I do have quite a bit of published material on this topic, but it is more 2nd order step response oriented and probably far beyond your immediate needs. Essentially, if the linear response produces a dV/dt profile on the output edges that never exceeds the available slew rate, then there response will stay linear. 

Hi Wendy,

Does it mean that no matter how much is the output voltage, the rise time is equal to 1.68μs?  If the rise time does not match up with the slew rate spec, does it mean that i can choose an amp with arbitrary slew rate?  I'm confused by the rise time and the slew rate, and I really look forward to your reply.

No.  Here is how I would separate the cases.  First, do the inputs separate significantly?  In other words, is the input step large?  If it is, then you will have the amplifier enter its slew rate region.  If not, then you are in the small signal region.

If you are in the small signal region, then your rise time is decided by the formula you have described.  The rise time will be the same regardless of the output, unless your output exceeds a certain voltage.  If the output amplitude goes too high, then the amplifier will be limited by the slew rate.  This is called the full-power bandwidth.  So, even if you stay in the small signal input region there is a limit to how much the output can change without distortion.  To avoid distortion, you need to operate within this curve. 

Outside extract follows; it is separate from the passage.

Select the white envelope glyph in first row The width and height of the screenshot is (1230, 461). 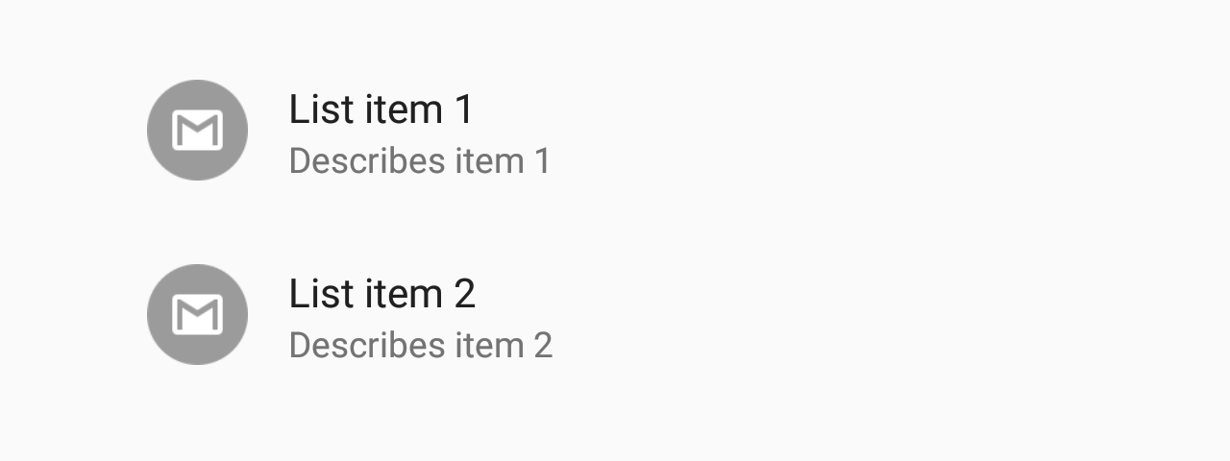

This topic is explained in more detail in this section of TI Precision Labs.  Please let me know if you have any more questions.

Regards,

Daniel

Morning Michael and Daniel,

Thank you for your promote reply and great support!

The input signal can be seen as half a sine wave of 2mVsin(500k*pi*t). However there is a bias, 2.5V. When i calculate the slew rate, shall i use the 2*pi*250kHz*(2mV*48), or shall I use the 2*pi*250kHz*(2mV*48+2.5)? And since there is a bias, 2.5V, can i regard the input signal to be small-signal?

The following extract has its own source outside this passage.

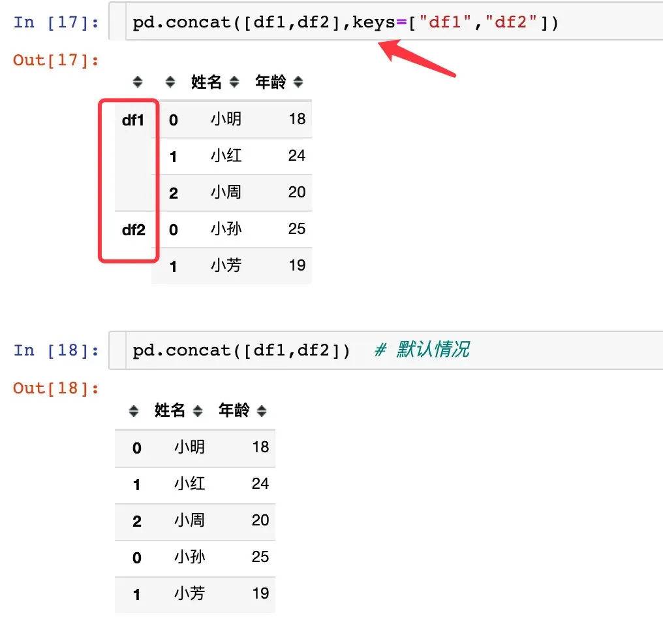Select the In [18] cell prompt
663x630 pixels.
(57, 350)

And the circuit is attached here. How much is the slew rate enough for the circuit? Besides, the accuracy is within 1LSB=3.3V/2^12=0.8mV.slew rate.TSC

Thank you so much for your help.

Best regards,

Wendy

Hi Michael,

Thanks for the help here.  I walked right past the obvious answer and just gave a generic explanation instead.

Regards,

Daniel

This post was edited by the post author to reflect a correction to the final formula listed below.

Hi Wendy,

Michael is right.  The part does not have enough GBW.   Here's a simplified explanation. From simulation, your signal gain is about 67V/V.  So, the noise gain is 67V/V + 1V/V = 68V/V.  Divide the GBW of the amplifier (10Mhz) by the noise gain (68V/V) and you get a circuit bandwidth of 147kHz.  This matches the simulation value, by the way.

Your signal must be less than 147kHz and in real life you want to leave some significant margin.  If we look at your input waveform, we can approximate it as a half sine-wave lasting 2us or a sine wave with a period of 4us.  This corresponds to a signal frequency of 250kHz which is faster than our amplifier can provide at this gain.  So, you will need a faster part (more GBW).  Again, the signal may not be a pure sine wave.  This is just an approximation.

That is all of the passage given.